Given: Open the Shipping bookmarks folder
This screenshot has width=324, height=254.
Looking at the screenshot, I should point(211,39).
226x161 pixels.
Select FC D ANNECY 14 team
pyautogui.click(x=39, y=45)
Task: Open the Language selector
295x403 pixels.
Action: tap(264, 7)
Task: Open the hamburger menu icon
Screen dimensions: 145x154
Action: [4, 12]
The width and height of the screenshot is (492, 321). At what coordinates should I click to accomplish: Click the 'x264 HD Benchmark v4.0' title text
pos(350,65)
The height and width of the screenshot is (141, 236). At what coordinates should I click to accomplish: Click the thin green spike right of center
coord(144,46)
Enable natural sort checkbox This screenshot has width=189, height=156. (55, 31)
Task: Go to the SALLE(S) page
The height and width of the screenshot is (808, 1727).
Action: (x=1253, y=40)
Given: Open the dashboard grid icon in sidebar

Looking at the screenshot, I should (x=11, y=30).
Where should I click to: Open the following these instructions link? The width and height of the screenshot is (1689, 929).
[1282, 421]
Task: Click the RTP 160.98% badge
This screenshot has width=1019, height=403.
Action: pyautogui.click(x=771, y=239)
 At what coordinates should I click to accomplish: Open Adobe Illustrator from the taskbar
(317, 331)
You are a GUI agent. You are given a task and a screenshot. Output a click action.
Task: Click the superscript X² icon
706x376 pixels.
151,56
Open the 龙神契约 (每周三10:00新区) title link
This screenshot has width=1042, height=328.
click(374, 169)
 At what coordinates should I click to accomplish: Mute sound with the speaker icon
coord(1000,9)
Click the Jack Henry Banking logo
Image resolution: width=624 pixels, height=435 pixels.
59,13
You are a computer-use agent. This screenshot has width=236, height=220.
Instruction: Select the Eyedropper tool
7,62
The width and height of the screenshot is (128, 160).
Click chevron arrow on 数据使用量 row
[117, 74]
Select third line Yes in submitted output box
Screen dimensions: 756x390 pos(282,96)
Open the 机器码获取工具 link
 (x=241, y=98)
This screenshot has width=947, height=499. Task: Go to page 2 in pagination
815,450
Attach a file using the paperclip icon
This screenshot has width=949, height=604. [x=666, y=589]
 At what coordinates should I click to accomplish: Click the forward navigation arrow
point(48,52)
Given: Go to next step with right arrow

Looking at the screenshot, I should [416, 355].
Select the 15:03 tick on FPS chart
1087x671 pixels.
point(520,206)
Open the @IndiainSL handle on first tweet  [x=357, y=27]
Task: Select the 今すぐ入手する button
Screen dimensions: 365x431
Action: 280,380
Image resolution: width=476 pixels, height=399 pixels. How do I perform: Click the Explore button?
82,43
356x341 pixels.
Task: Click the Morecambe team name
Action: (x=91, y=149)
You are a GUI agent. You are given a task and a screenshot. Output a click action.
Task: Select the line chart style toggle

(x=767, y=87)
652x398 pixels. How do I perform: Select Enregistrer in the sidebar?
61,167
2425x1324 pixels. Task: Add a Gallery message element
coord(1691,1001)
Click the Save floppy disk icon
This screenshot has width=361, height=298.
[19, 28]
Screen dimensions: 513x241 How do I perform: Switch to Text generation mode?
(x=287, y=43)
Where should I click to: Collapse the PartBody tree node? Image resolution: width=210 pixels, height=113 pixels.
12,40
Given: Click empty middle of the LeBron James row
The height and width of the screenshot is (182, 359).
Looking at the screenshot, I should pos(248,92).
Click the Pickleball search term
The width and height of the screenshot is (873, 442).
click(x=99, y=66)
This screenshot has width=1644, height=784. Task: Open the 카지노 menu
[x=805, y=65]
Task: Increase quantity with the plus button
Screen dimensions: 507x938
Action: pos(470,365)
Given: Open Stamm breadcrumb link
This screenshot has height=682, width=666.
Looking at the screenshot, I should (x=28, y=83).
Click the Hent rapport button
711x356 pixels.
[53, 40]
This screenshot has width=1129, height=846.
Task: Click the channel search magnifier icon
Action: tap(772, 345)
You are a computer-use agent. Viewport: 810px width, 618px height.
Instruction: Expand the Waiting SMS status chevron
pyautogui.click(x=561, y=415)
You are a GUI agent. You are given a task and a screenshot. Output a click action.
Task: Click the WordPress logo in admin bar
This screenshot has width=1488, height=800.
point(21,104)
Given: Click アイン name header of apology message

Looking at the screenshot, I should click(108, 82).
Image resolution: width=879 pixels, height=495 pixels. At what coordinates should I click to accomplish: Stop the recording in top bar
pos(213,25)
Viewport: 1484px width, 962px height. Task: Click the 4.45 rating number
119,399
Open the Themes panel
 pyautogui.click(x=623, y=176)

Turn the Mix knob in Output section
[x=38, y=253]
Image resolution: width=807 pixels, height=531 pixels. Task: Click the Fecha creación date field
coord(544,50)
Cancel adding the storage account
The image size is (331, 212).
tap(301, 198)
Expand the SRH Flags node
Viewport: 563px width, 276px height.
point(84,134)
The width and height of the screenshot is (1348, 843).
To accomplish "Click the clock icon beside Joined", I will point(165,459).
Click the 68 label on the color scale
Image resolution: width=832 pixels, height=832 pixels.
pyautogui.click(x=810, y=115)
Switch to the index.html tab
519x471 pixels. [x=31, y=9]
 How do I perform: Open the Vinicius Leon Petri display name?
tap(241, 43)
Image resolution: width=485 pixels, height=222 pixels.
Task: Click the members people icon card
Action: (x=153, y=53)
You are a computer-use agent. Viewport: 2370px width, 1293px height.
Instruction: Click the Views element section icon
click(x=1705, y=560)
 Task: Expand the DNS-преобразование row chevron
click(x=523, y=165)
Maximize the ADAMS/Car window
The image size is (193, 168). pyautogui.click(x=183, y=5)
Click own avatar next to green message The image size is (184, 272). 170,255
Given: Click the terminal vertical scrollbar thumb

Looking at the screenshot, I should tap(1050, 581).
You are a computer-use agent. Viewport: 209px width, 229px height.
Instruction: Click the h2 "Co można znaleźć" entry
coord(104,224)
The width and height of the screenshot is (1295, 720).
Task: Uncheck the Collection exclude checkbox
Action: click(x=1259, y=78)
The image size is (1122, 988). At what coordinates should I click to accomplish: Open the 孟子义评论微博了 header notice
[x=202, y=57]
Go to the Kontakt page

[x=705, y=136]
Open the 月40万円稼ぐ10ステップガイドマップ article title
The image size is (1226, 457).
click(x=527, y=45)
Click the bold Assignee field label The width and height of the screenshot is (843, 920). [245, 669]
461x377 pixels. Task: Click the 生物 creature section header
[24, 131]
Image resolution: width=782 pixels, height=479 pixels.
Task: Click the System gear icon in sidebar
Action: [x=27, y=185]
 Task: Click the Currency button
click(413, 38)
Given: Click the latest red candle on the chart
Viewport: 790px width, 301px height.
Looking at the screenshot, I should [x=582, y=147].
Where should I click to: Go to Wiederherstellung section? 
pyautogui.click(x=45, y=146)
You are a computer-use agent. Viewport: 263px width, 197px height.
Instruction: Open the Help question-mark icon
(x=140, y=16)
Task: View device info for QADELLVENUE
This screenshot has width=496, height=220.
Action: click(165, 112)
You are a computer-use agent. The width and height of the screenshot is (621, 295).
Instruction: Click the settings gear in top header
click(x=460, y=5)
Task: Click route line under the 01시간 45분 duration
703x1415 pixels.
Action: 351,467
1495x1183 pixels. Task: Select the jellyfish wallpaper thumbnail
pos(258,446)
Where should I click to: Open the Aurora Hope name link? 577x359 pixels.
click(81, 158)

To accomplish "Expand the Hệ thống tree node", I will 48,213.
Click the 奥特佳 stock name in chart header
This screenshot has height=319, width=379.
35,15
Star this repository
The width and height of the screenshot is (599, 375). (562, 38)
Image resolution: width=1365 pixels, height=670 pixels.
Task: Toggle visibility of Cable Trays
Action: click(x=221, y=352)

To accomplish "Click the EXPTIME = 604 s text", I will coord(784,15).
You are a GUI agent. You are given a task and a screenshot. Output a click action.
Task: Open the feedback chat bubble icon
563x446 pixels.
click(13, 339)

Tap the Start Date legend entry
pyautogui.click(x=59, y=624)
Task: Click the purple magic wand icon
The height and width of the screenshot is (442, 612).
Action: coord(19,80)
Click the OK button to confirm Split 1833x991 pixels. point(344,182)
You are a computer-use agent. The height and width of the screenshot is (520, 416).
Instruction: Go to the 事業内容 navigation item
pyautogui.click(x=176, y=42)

Required work:
Everything from the first line of the material through the line containing "Task: Open the Language selector" is to be printed exactly; lines after that are to be left out.

Answer to this task:
Given: Open the Shipping bookmarks folder
This screenshot has width=324, height=254.
Looking at the screenshot, I should point(211,39).
226x161 pixels.
Select FC D ANNECY 14 team
pyautogui.click(x=39, y=45)
Task: Open the Language selector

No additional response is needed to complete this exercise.